Par le grand bout de la lorgnette, les uns voient la réduction des
déficits, par le petit bout les autres observent la relance de la
croissance. Mais il s’agit dans les deux cas de vœux pieux, car
personne n’assortit sa vision d’un mode d’emploi
convaincant.
Or,
si l’on considère la réduction du déficit, les
derniers chiffres grecs ne portent pas à l’optimisme. Celui-ci
continue de gonfler, en dépit de l’accumulation de mesures de
rigueur. Sont principalement en cause la baisse des recettes fiscales dues
à la récession, le poids croissant du service de la dette ainsi
que les nécessités de financement des caisses de retraite et de
chômage, en raison du recul de l’emploi.
La
Troïka, qui propose de débloquer le versement de 8 milliards
d’euros, n’en fait pas davantage preuve en reconnaissant que la
récession sera « plus profonde qu’anticipé »,
reculant une nouvelle fois l’année où la reprise devrait
intervenir, désormais fixée à 2013. L’espoir ne
fait toutefois pas vivre le FMI, car il n’est plus question dans ses
différentes déclarations d’une nouvelle intervention
financière de sa part, comme si la cause était
considérée comme désespérée sur ce mode,
laissant les Européens face à ce petit problème. Signe
que le Fonds est arrivé à la conclusion que seule une
restructuration importante de la dette Grecque peut sauver la situation.
Les
nouvelles espagnoles ne sont pas davantage encourageantes. L’inflation
augmente encore, au rythme moyen de 3% pour l’Europe, résultat
en priorité des augmentations de prix décrétés
par les gouvernement et les collectivités, et de taxations
supplémentaires. Mais elle s’inscrit dans le contexte
d’une baisse de la croissance, qui continue à se ralentir et qui
devrait stagner au troisième trimestre. Un schéma qui va
retentir sur les recettes fiscales de l’Etat et des
collectivités et qui fait insensiblement entrer l’Espagne,
après le Royaume-Uni, dans le monde de la stagflation.
Les
tenailles se resserrent donc, ne cessant de démentir des
prévisions de croissance qui se révèlent avoir
été surestimées pour les besoins de la cause.
L’Union européenne en prend implicitement acte dans son rapport
trimestriel, en avertissant que des « mesures
d’austérité permanente » vont devoir être
mises en place, « en plus de celles qui ont déjà
été adoptées ».
Un
match est engagé entre les autorités européennes et le
FMI, qui se poursuit.
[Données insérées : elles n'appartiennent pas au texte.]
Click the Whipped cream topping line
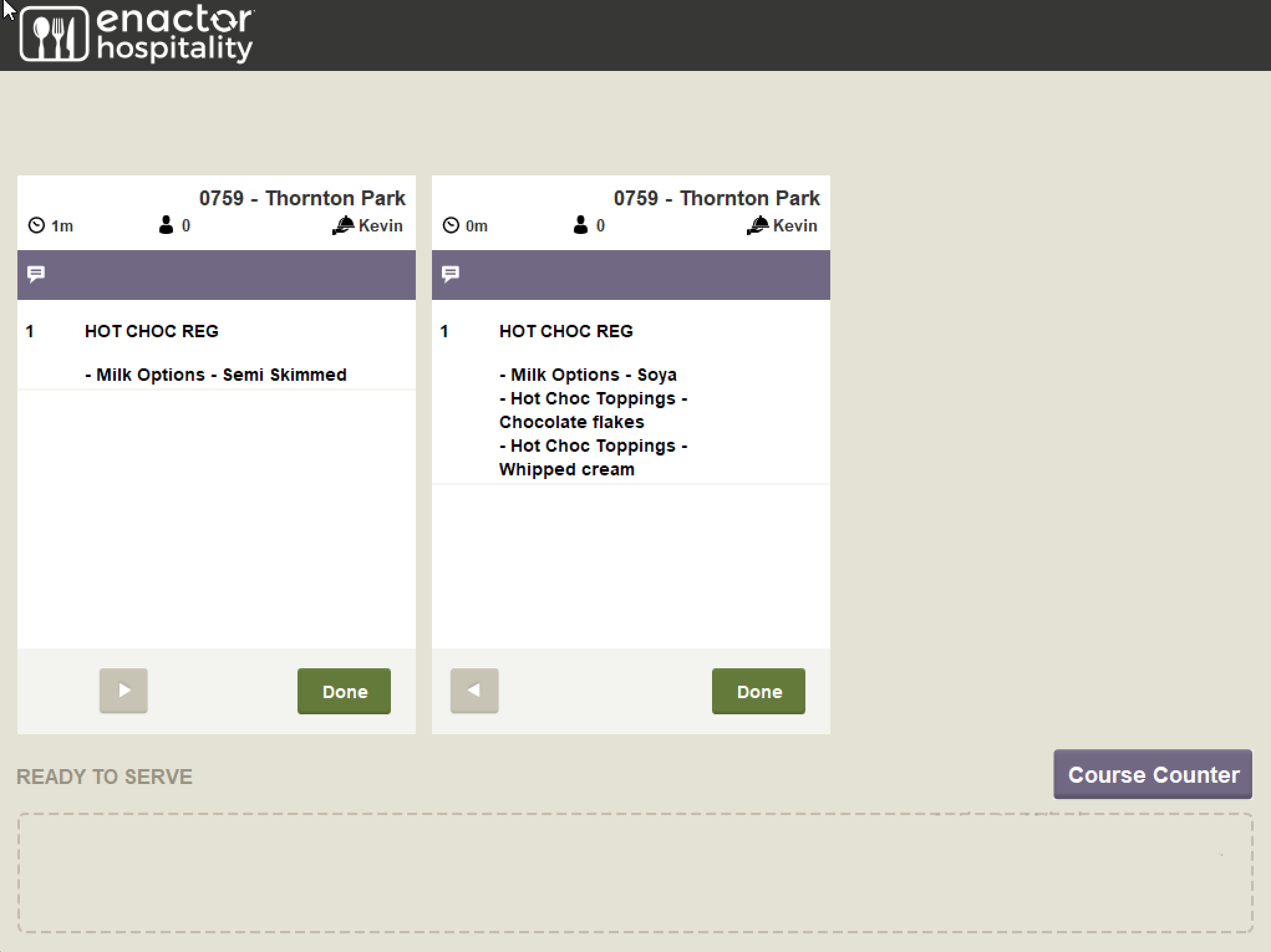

Les premières privilégient la rigueur et
le désendettement, le second dénonce l’erreur qui
consisterait à « vouloir atteindre des cibles chiffrées
en matière de déficit », ce qui « ne doit pas se
faire au risque d’une contraction à grande échelle de
l’activité économique ».
Il
est à craindre que, une fois encore, la ligne de plus grande pente
prévaudra par défaut, grande inspiratrice de la
stratégie des autorités européennes.